La regione Campania, (80,8% della balneabilità) che tra le sue province annovera Caserta con solo il 34,1% di coste balneabili, ha il numero più basso in tutta Italia. Il risultato del rapporto è in larghissima parte dovuto ad inquinanti biologici: i coliformi (totali e fecali), gli streptococchi e le salmonelle motivano l’84% delle interdizioni alla balneazione, mentre la restante parte è dovuta ad inquinamento chimico e fisico.
A questo si aggiunga che ancora oggi molti campeggi e villaggi turistici usano scarichi non consentiti dalle normative ambientali vigenti, inoltre, molti di essi addirittura non hanno un servizio di depurazione adeguato a dispetto dei servizi e dei controlli che i Comuni non eseguono o non segnalano. Certo, il rapporto descrive uno scenario i cui confini sono ben più vasti del piccolo territorio di Marina di Camerota, tuttavia alcune abitudini ripetute nel tempo (testimoniate anche dalle foto qui pubblicate) sotto l’ombrello protettivo dell’omertà e della responsabilità del “non vedo, non sento e non parlo di molti”, lascerebbero pensare che, oltre alla maglia nera, si possa aggiungere una lista nera di operatori che, in barba ad ogni limite di tutela ambientale, operano speculando sull’ambiente al fine solo dei propri interessi di profitto.

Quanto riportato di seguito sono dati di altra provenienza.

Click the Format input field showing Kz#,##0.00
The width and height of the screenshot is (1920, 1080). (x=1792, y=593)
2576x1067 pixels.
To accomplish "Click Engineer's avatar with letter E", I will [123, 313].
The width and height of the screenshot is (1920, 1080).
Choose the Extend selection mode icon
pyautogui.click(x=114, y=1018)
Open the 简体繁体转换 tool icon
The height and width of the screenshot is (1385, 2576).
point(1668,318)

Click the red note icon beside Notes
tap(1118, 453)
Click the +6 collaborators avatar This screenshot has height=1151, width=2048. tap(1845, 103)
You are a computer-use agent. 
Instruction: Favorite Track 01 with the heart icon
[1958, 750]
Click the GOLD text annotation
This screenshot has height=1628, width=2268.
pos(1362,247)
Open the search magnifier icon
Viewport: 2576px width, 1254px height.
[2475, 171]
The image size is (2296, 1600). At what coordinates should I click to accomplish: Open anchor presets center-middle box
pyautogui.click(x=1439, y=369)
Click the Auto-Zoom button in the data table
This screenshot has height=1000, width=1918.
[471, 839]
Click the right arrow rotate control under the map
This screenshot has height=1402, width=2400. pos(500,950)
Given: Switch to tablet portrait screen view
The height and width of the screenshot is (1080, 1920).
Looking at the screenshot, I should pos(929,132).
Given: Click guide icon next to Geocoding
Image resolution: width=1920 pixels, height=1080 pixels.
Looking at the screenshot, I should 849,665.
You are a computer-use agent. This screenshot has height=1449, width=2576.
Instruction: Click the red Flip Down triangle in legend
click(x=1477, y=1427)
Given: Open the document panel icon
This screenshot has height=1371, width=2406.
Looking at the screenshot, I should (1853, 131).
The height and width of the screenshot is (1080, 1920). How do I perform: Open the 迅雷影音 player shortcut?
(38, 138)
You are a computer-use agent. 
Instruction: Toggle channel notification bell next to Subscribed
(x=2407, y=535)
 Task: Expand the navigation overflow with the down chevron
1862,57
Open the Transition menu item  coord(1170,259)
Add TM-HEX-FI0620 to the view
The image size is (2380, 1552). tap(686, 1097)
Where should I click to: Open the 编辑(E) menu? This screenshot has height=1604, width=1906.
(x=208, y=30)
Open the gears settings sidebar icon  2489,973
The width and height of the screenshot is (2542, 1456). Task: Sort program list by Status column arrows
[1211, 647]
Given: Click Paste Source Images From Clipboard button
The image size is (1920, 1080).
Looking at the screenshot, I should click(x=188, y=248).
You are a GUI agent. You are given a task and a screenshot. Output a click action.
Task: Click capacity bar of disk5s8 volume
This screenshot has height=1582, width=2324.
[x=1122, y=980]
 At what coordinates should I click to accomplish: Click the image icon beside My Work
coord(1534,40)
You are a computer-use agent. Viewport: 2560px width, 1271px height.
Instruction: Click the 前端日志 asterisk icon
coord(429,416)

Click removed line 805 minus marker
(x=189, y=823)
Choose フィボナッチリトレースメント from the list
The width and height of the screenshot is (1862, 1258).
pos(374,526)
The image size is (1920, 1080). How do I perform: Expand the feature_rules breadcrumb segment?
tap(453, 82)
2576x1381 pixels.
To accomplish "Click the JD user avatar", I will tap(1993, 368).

Questo accade a pochi metri dalle case e accade senza che se ne renda nota la gravità. Questo viene protetto dalla retorica dello “stiamoci tutti zitti perchè bisogna superare l’estate e non bisogna fare sapere, altrimenti i turisti non ci vengono più” e questo vale presumibilmente a superare la contingenza. Ma il problema è un altro: di questo passo invece di superare la contingenza, all’improvviso occorrerà affrontare una crisi ben più profonda dettata dall’immagine che una località turistica si è data dopo che i nodi arriveranno al pettine. A quel punto a cosa servirà il silenzio?